▼▼▼

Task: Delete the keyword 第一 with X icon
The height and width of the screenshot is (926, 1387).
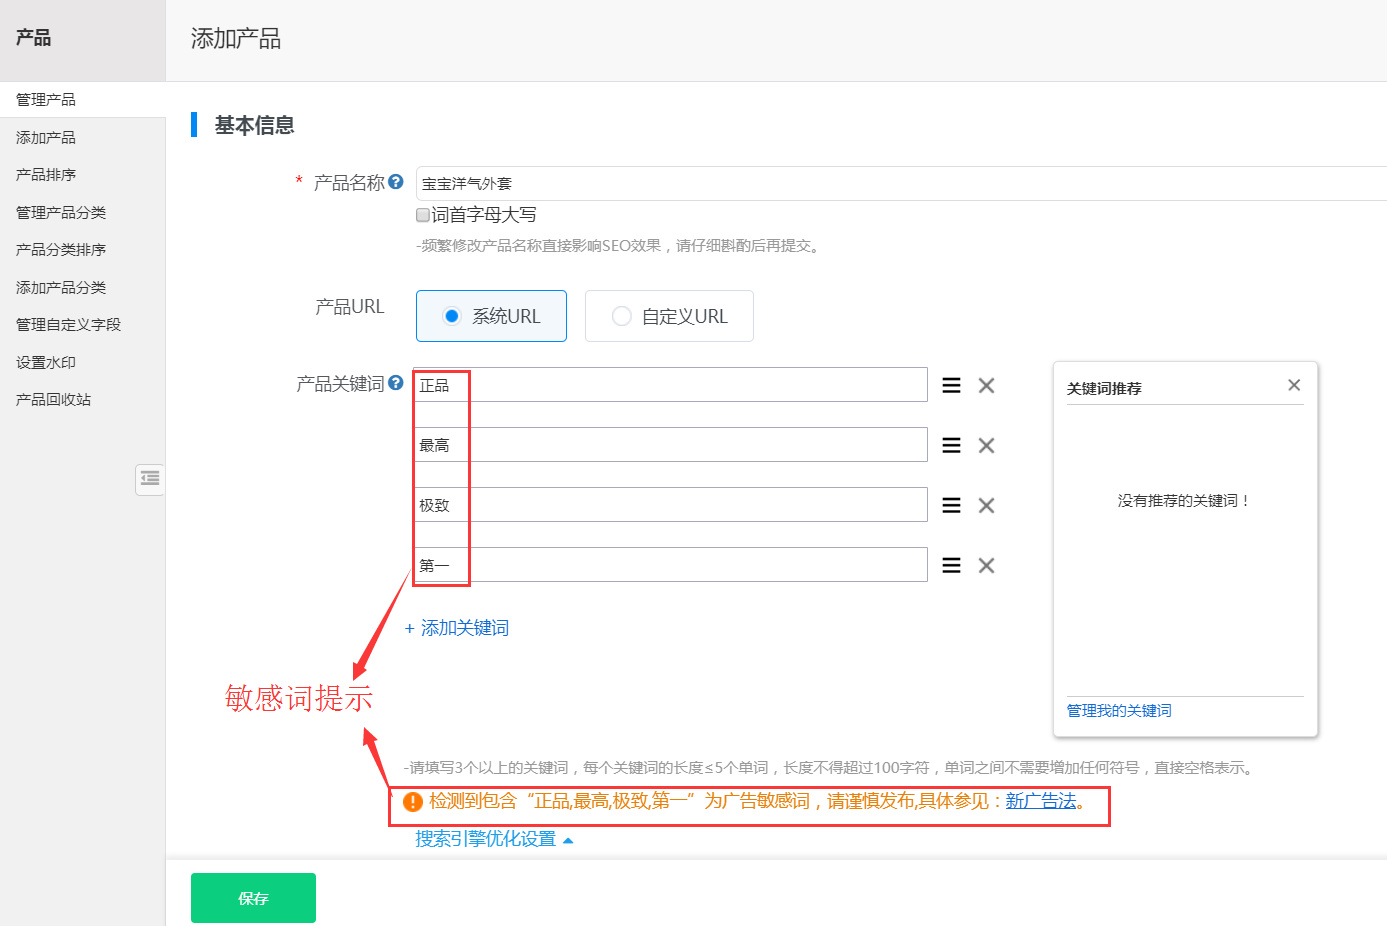Action: click(986, 566)
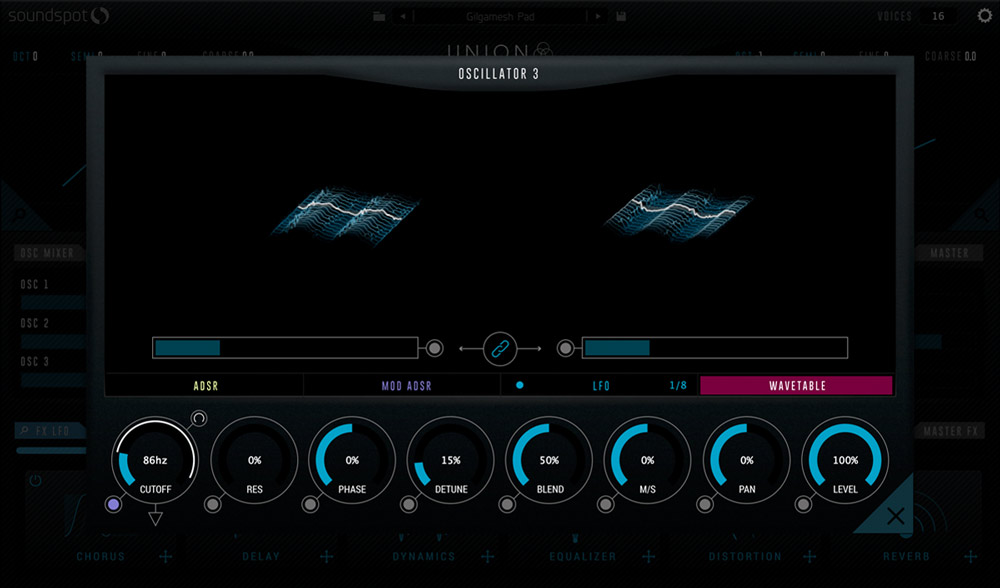Viewport: 1000px width, 588px height.
Task: Close the Oscillator 3 panel with X
Action: click(895, 516)
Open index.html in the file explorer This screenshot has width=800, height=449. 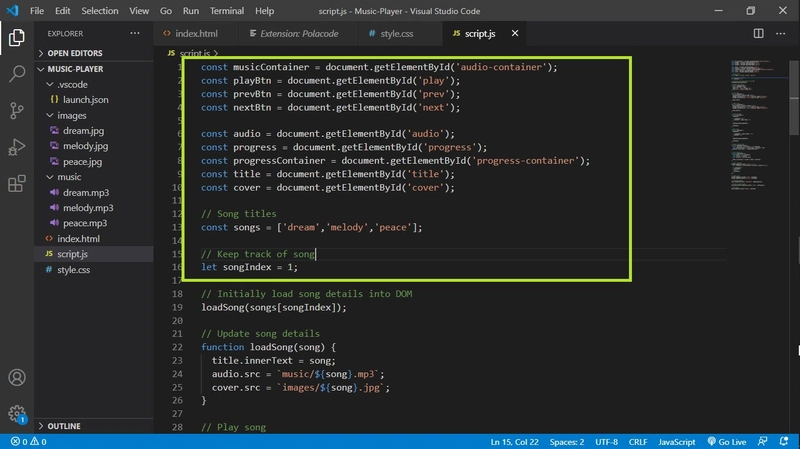click(78, 239)
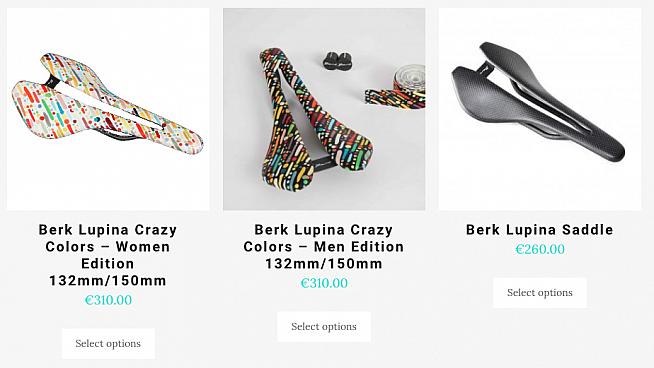Open the Men Edition saddle product image
This screenshot has height=368, width=654.
point(324,109)
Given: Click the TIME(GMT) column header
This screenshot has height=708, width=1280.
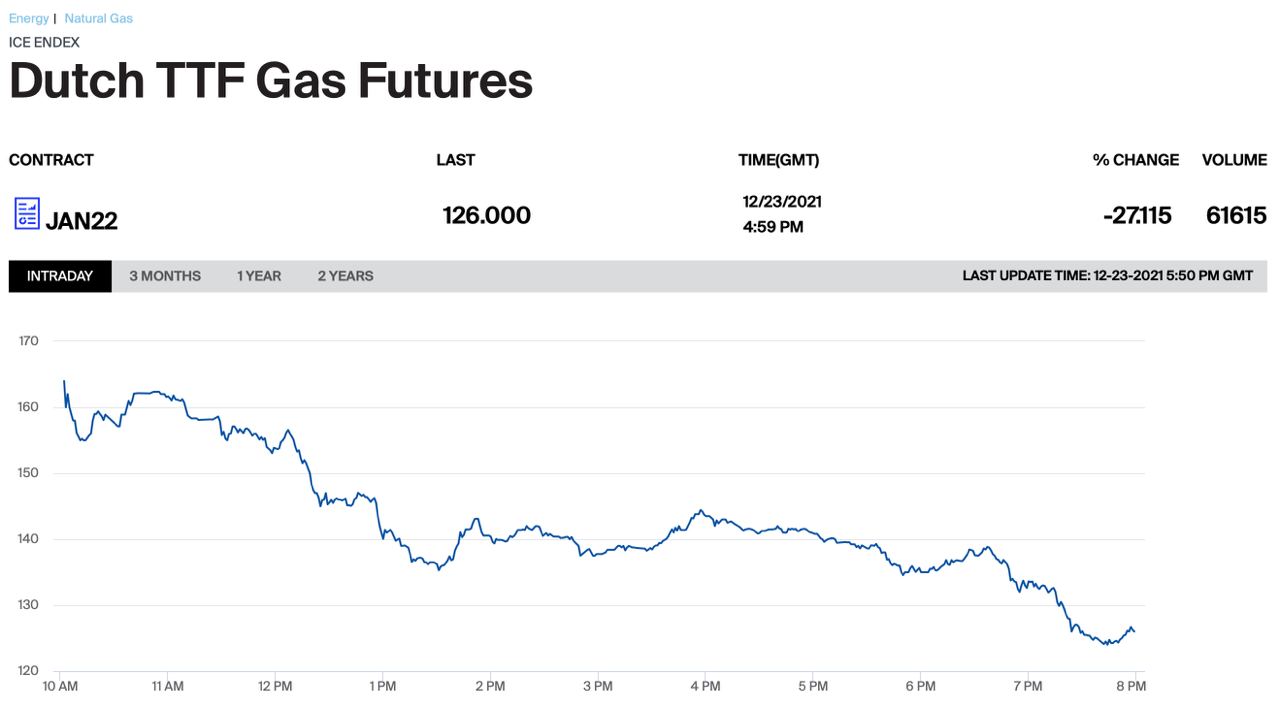Looking at the screenshot, I should (x=778, y=160).
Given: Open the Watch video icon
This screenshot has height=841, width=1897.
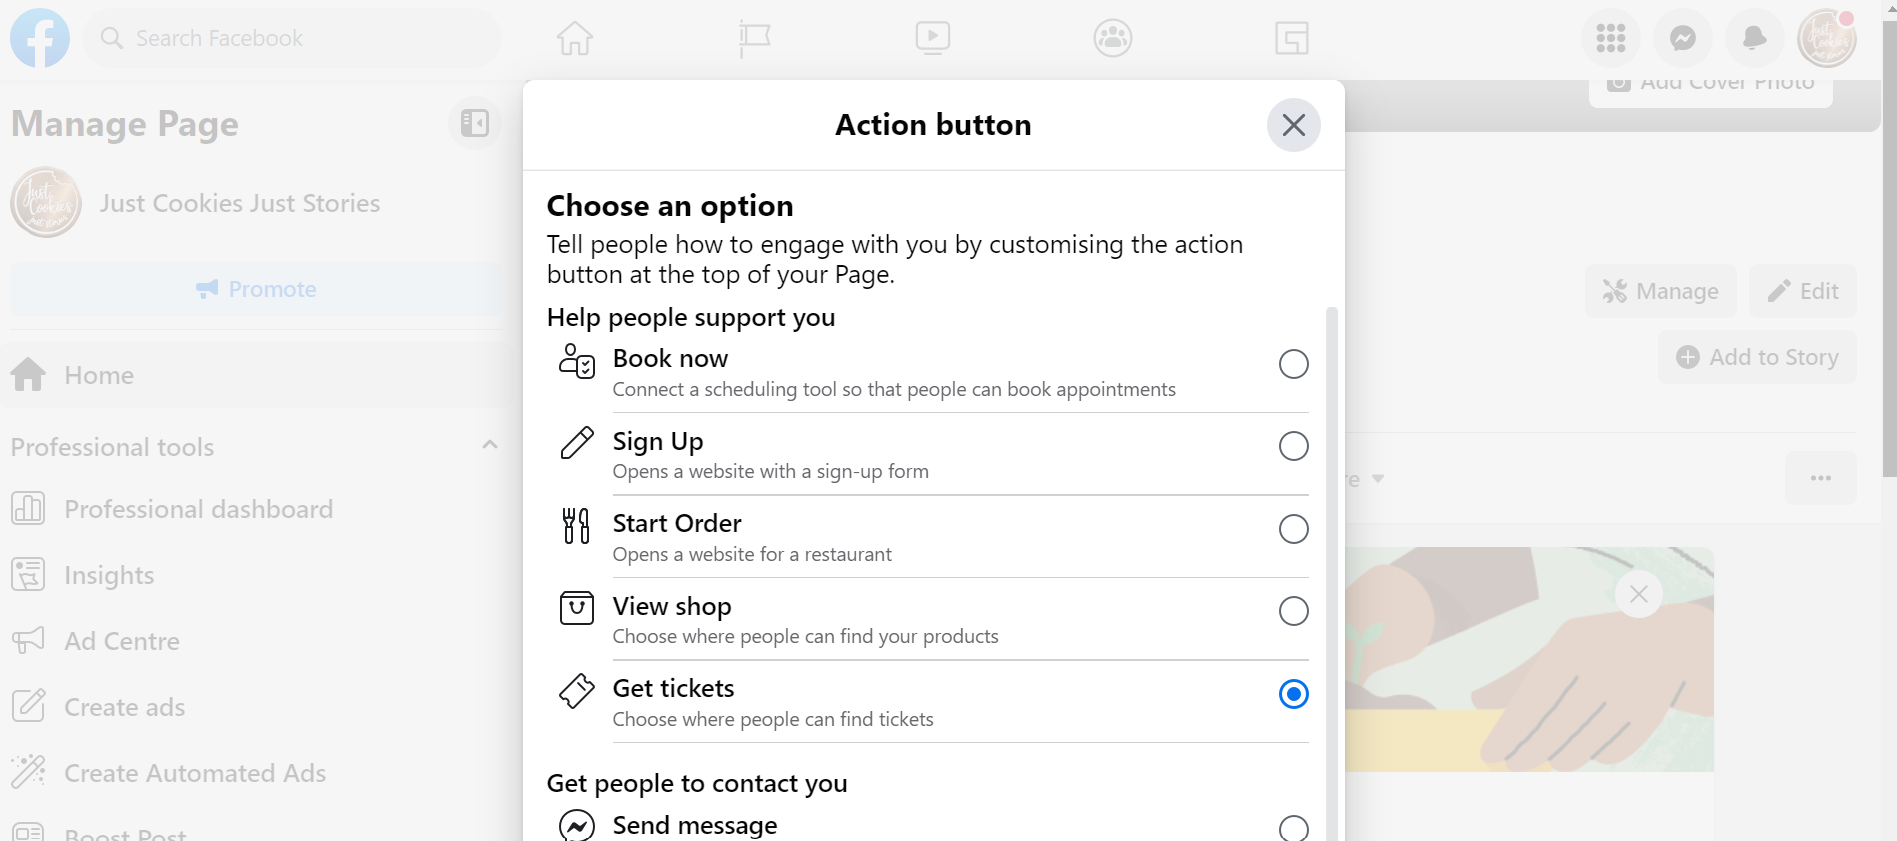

▲▲▲

• [Required action]
Only lines of the material that contain the word "icon" belong in the answer; copy each one.

• [Output of the task]
Task: Delete the keyword 第一 with X icon
Given: Open the Watch video icon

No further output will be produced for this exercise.